In conclusion, Danni will have an equitable easement if she did not register her easement and will therefore be a minor interest which will not be binding on Simon. If she entered a notice on the register to protect her right then it will bind Simon.
Another important fact is when Simon saw Sharon using the garage as studio to develop photographs. Then Sharon showed Simon an agreement which allowed her to use the garage a photography studio for 10 years. The document was signed by Louis and Sharon but it was not witnessed therefore it cannot be a deed.
Firstly, the distinction between a lease and a licence is necessary. One of the main factors that which separates a lease from a licence is whether the grantee has exclusive possession of the property. (Sexton and Bogusz, 2009)
According to the case Wells V Kingston Upon Hull (1875) where the court concluded that the shipowner was not granted general control of the dock and hence the letting to the shipowner was only a licence.
However, there is a specific definition of the term licence as mentioned by Thompson (2006) where a licence is a personal agreement between the licensor and licensee to enter or occupy the licensor’s property. This right cannot be assigned and is revocable at will. Given that Sharon and Louis had a personal agreement, Sharon has a licence to use the garage as a studio.
There are different types of licences such as bare licences or contractual licenses. Sharon though, has a bare licence which is the simplest form of licence and can be granted without payment. (Sexton and Bogusz, 2009) Louis granted Sharon a licence to use the garage to develop photographs without her paying for the occupation of the garage. A bare licence can be revoked on giving reasonable notice at any time and at the will of the licensor according to the case Wood V Leadbitter (1845). The licensee must be given a reasonable time to leave the property, therefore Simon should allow a reasonable time for Sharon to remove her belongings from the garage.
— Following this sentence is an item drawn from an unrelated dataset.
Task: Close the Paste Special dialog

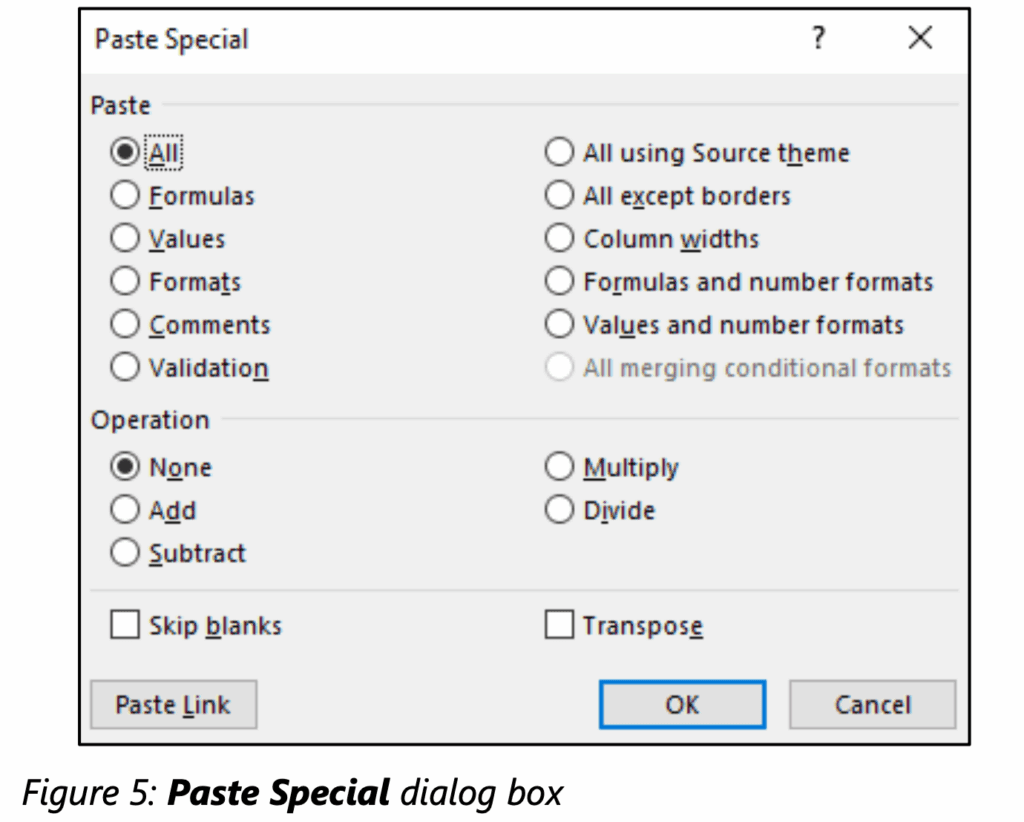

Finally, Sharon has a bare licence which was granted to her after a personal agreement with Louis. This kind of agreement is not binding towards Simon and it can be revoked at any time.
Dermot, who is a local resident, was going home through the property’s garden and out on to the street. It cannot be considered as an easement because there is no dominant and servient tenement. Dermot is using the garden as a shortcut to the street on his way home so he is not a neighbor.
On the other hand, Louis never objected to this which means he agreed to provide Dermot with a shortcut to his house from the garden of the property. This is a bare licence as well and can be revoked at any time by Simon who is the new landowner.
In conclusion, Dermot has only a bare license and Simon must take into account that it is not for value and can be revoked at any time as mentioned above in Sharon’s case with the garage.